- **JOB**
Copy the entries word for word, starting at the line that contains "Click the search magnifier icon" and ending at the last entry, with the pictures left out.

- **DATA RECORDS**
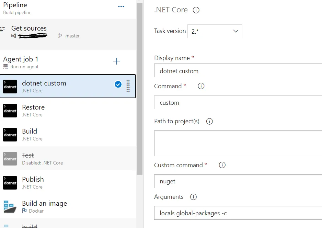Screen dimensions: 322x228
Task: Click the Custom command info icon
Action: click(x=222, y=165)
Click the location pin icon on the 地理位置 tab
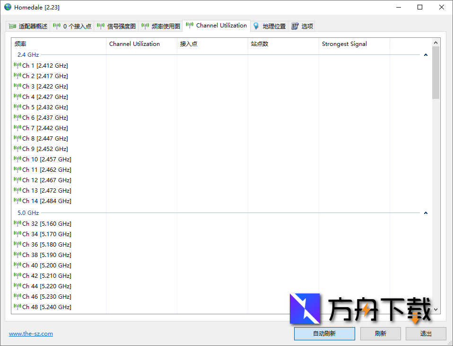 [256, 26]
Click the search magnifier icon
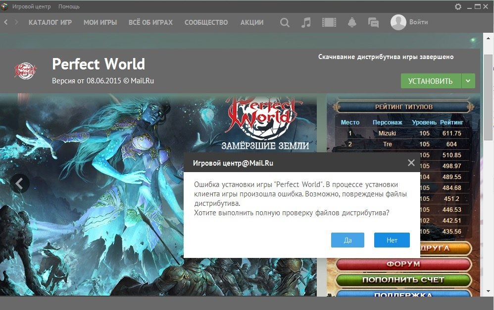 [285, 22]
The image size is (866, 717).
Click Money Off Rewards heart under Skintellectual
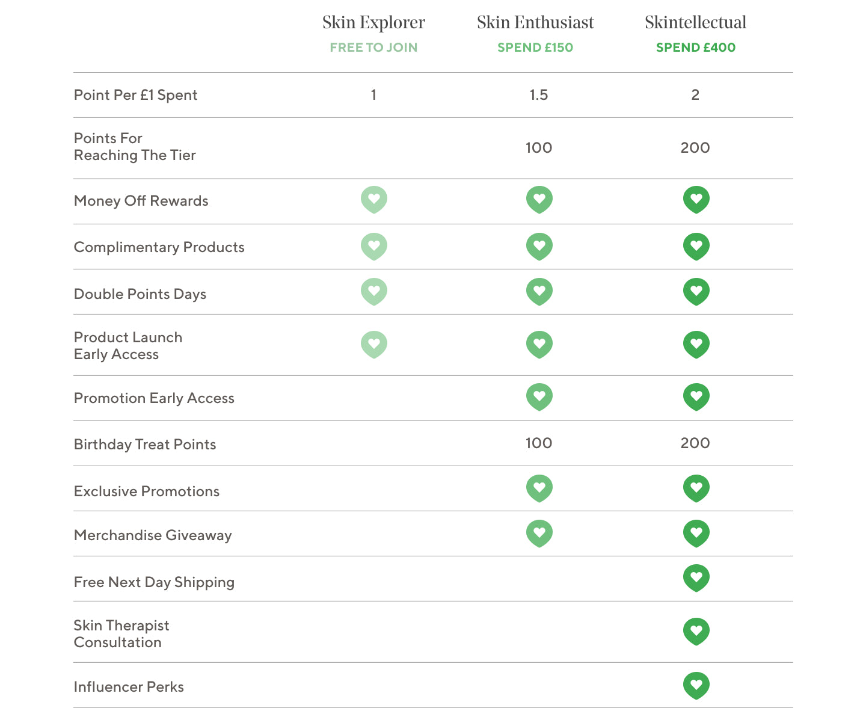(696, 200)
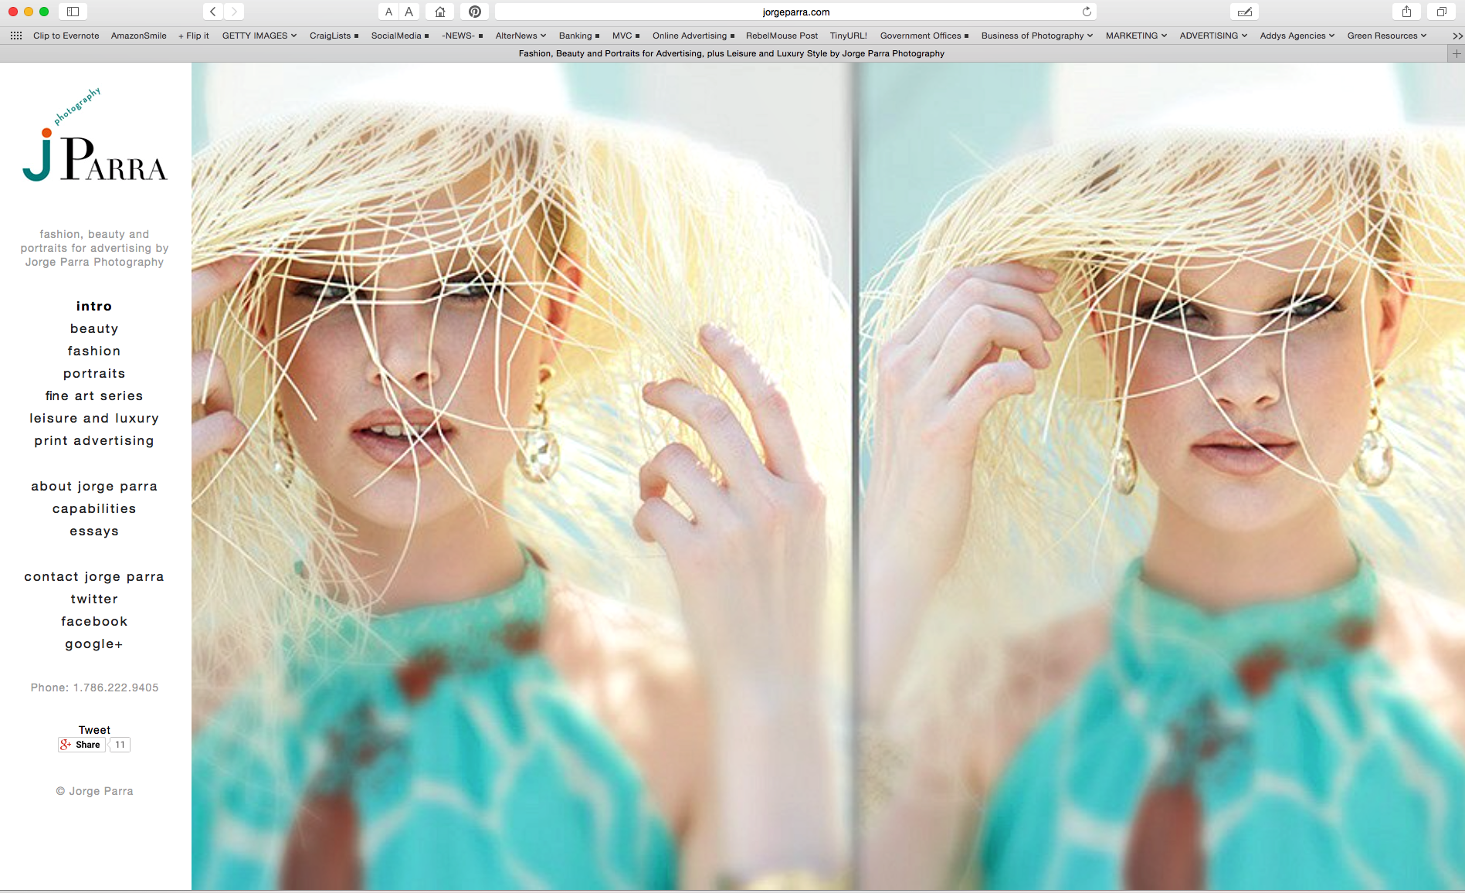
Task: Open the bookmarks grid icon
Action: (x=16, y=36)
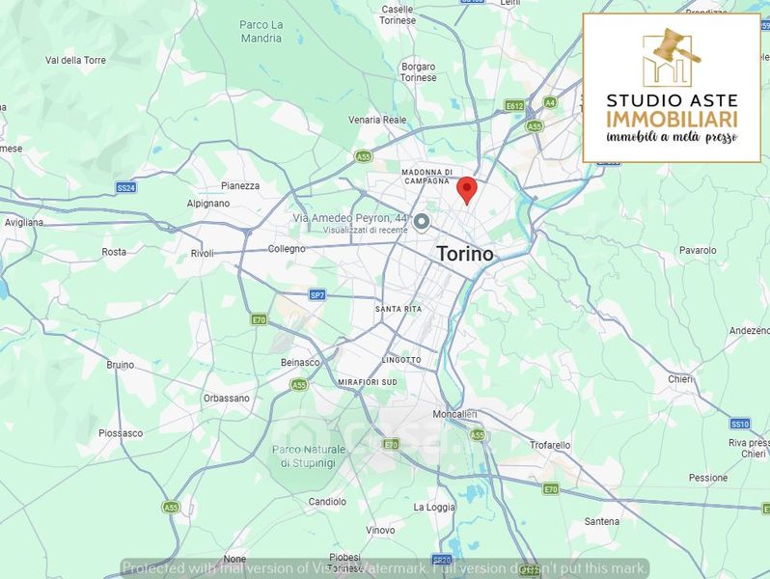Click the SS10 road shield

[x=739, y=424]
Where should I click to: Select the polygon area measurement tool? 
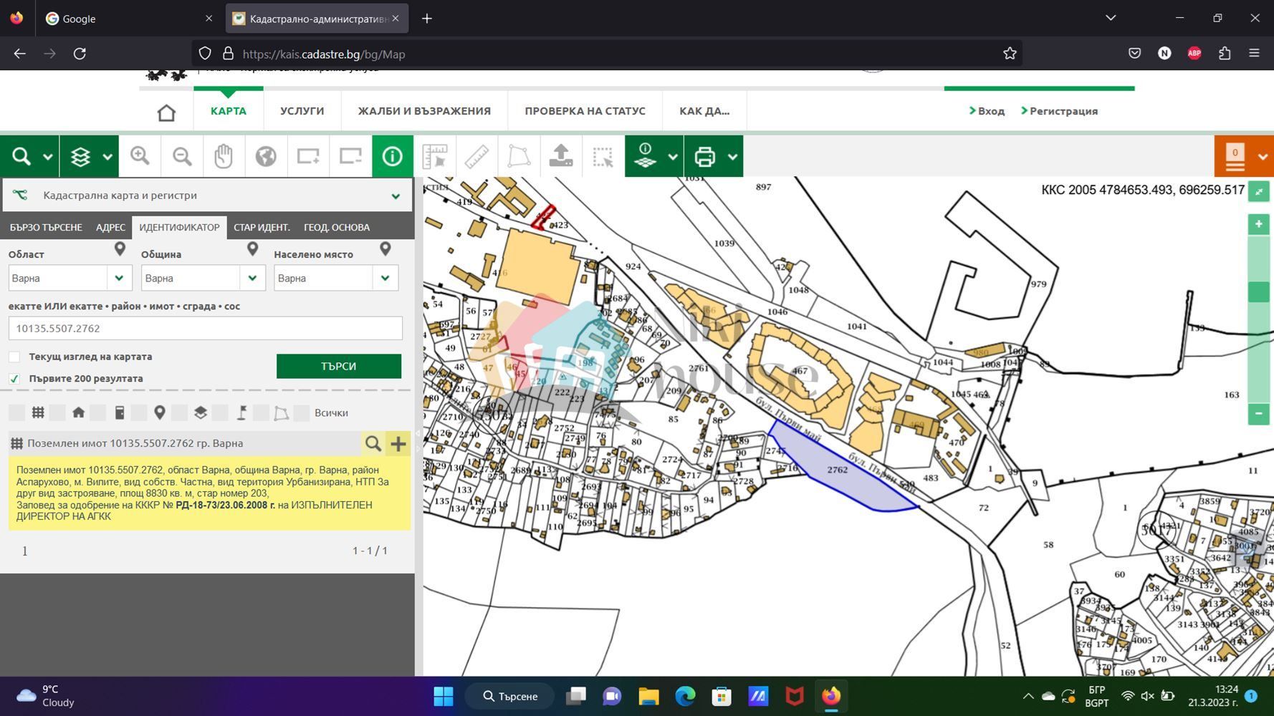519,156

- **TASK ANSWER**
Click the search magnifier icon
 [285, 22]
The image size is (866, 717).
Click Money Off Rewards heart under Skintellectual
(696, 200)
Task: Open the bookmarks grid icon
Action: (x=16, y=36)
Click the SS10 road shield

[x=739, y=424]
Where should I click to: Select the polygon area measurement tool? 
519,156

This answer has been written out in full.